July 6th, 2007
Birth of RoboCop? iRobot sells taser-wielding robots to police, Pentagon
Although RoboCops aren’t walking the neighborhood beat yet, one vacuum cleaner manufacturer has joined forced with a stun-gun manufacturer to develop robots for police forces and the Pentagon, reports the Associated Press
Robot Corp. is hoping that soldiers and law enforcement will embrace the idea of a taser-wielding robot as a non-lethal, defense tool. But critics fear that it is a slippery step from non-lethal bots to true RoboCops - machines that are capable of deciding on their own when to shoot and kill.
“It’s one more step in that direction,” said John Pike, director of GlobalSecurity.org, an Alexandria, Va., military research organization. “It is not the first step in that direction, but I think at some point toward the end of the next decade, you’re going to start seeing RoboCops, or a Terminator,” Pike said, referring to a pair of 1980s robot-themed sci-fi films. “We may see autonomous robots capable of inflicting lethal force.”

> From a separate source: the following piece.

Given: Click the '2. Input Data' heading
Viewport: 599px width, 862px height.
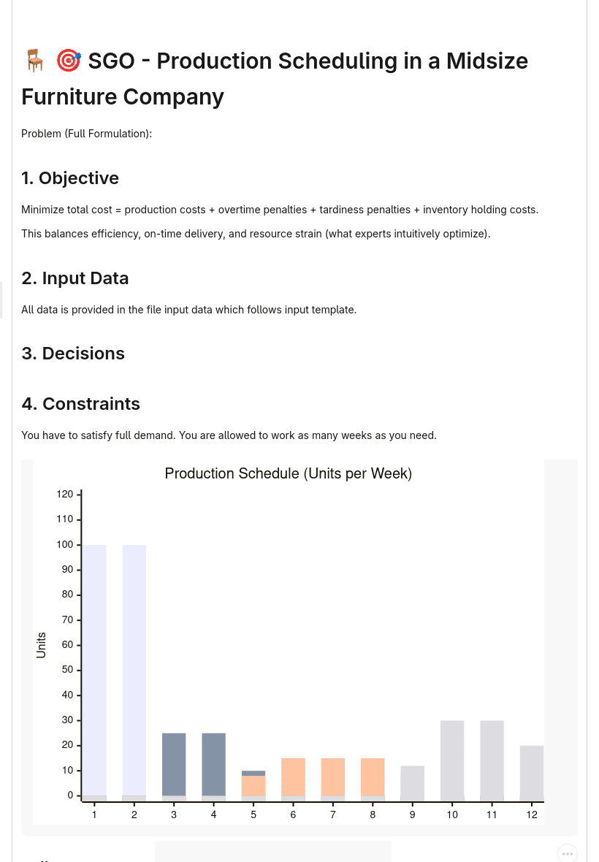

But Jim Rymarcsuk, vice president for business development at iRobot, joining with Taser International doesn’t mean that they are interested in developing armed robots who act on their own.
“Right now, we have no plans to take any robot with a lethal-weapon approach to the market,” Rymarcsuk said. “For this system, and all systems we have looked at, there is a human in the loop making the decisions. This in no way is giving the robot the capability to use force on its own.”